↓↓↓
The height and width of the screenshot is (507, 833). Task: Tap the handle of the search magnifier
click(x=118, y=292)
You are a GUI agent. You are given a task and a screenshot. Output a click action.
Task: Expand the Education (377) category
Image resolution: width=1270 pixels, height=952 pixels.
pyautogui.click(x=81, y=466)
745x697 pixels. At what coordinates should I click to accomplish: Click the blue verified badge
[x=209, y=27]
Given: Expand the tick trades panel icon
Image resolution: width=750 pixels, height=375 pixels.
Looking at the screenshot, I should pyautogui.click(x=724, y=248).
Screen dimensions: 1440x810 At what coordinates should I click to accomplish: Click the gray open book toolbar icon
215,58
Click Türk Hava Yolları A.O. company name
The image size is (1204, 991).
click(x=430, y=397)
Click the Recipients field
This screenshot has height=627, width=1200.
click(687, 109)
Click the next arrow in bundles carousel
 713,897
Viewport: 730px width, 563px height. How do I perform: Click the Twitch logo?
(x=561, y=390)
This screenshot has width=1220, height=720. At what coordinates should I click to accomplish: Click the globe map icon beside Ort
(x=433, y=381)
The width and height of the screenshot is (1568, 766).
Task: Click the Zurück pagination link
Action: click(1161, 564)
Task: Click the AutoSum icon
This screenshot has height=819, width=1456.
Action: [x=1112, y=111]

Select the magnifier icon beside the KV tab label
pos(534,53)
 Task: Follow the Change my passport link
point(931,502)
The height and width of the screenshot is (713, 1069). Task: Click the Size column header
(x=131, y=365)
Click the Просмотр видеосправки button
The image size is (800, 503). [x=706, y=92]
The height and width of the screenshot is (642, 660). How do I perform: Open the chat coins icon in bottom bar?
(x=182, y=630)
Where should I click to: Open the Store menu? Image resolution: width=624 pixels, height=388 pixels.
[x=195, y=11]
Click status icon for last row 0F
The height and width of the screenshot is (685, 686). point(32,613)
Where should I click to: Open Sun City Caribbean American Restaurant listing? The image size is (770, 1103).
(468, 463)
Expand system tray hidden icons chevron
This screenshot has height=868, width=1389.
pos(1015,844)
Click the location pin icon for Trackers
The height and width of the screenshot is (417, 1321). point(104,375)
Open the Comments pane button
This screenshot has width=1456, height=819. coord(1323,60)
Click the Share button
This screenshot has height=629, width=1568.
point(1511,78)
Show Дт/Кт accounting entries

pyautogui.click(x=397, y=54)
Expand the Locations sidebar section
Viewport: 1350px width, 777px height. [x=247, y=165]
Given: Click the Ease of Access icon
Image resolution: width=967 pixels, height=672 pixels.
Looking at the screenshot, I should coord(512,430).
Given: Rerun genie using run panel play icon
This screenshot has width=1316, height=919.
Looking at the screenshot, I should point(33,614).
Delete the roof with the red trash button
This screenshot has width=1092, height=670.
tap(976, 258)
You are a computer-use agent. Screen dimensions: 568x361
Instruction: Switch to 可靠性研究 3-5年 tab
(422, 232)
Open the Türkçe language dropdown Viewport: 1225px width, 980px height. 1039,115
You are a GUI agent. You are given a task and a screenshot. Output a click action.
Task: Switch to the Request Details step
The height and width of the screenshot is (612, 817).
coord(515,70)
↑↑↑
- _EXERCISE_
Copy every line of the listing above word for word, in the same order and with the same line breaks.

- _SOLUTION BELOW_
The height and width of the screenshot is (507, 833). Task: Tap the handle of the search magnifier
click(x=118, y=292)
You are a GUI agent. You are given a task and a screenshot. Output a click action.
Task: Expand the Education (377) category
Image resolution: width=1270 pixels, height=952 pixels.
pyautogui.click(x=81, y=466)
745x697 pixels. At what coordinates should I click to accomplish: Click the blue verified badge
[x=209, y=27]
Given: Expand the tick trades panel icon
Image resolution: width=750 pixels, height=375 pixels.
Looking at the screenshot, I should pyautogui.click(x=724, y=248).
Screen dimensions: 1440x810 At what coordinates should I click to accomplish: Click the gray open book toolbar icon
215,58
Click Türk Hava Yolları A.O. company name
The image size is (1204, 991).
click(x=430, y=397)
Click the Recipients field
This screenshot has height=627, width=1200.
click(687, 109)
Click the next arrow in bundles carousel
 713,897
Viewport: 730px width, 563px height. How do I perform: Click the Twitch logo?
(x=561, y=390)
This screenshot has width=1220, height=720. At what coordinates should I click to accomplish: Click the globe map icon beside Ort
(x=433, y=381)
The width and height of the screenshot is (1568, 766).
Task: Click the Zurück pagination link
Action: click(1161, 564)
Task: Click the AutoSum icon
This screenshot has height=819, width=1456.
Action: [x=1112, y=111]

Select the magnifier icon beside the KV tab label
pos(534,53)
 Task: Follow the Change my passport link
point(931,502)
The height and width of the screenshot is (713, 1069). Task: Click the Size column header
(x=131, y=365)
Click the Просмотр видеосправки button
The image size is (800, 503). [x=706, y=92]
The height and width of the screenshot is (642, 660). How do I perform: Open the chat coins icon in bottom bar?
(x=182, y=630)
Where should I click to: Open the Store menu? Image resolution: width=624 pixels, height=388 pixels.
[x=195, y=11]
Click status icon for last row 0F
The height and width of the screenshot is (685, 686). point(32,613)
Where should I click to: Open Sun City Caribbean American Restaurant listing? The image size is (770, 1103).
(468, 463)
Expand system tray hidden icons chevron
This screenshot has height=868, width=1389.
pos(1015,844)
Click the location pin icon for Trackers
The height and width of the screenshot is (417, 1321). point(104,375)
Open the Comments pane button
This screenshot has width=1456, height=819. coord(1323,60)
Click the Share button
This screenshot has height=629, width=1568.
point(1511,78)
Show Дт/Кт accounting entries

pyautogui.click(x=397, y=54)
Expand the Locations sidebar section
Viewport: 1350px width, 777px height. [x=247, y=165]
Given: Click the Ease of Access icon
Image resolution: width=967 pixels, height=672 pixels.
Looking at the screenshot, I should coord(512,430).
Given: Rerun genie using run panel play icon
This screenshot has width=1316, height=919.
Looking at the screenshot, I should point(33,614).
Delete the roof with the red trash button
This screenshot has width=1092, height=670.
tap(976, 258)
You are a computer-use agent. Screen dimensions: 568x361
Instruction: Switch to 可靠性研究 3-5年 tab
(422, 232)
Open the Türkçe language dropdown Viewport: 1225px width, 980px height. 1039,115
You are a GUI agent. You are given a task and a screenshot. Output a click action.
Task: Switch to the Request Details step
The height and width of the screenshot is (612, 817).
coord(515,70)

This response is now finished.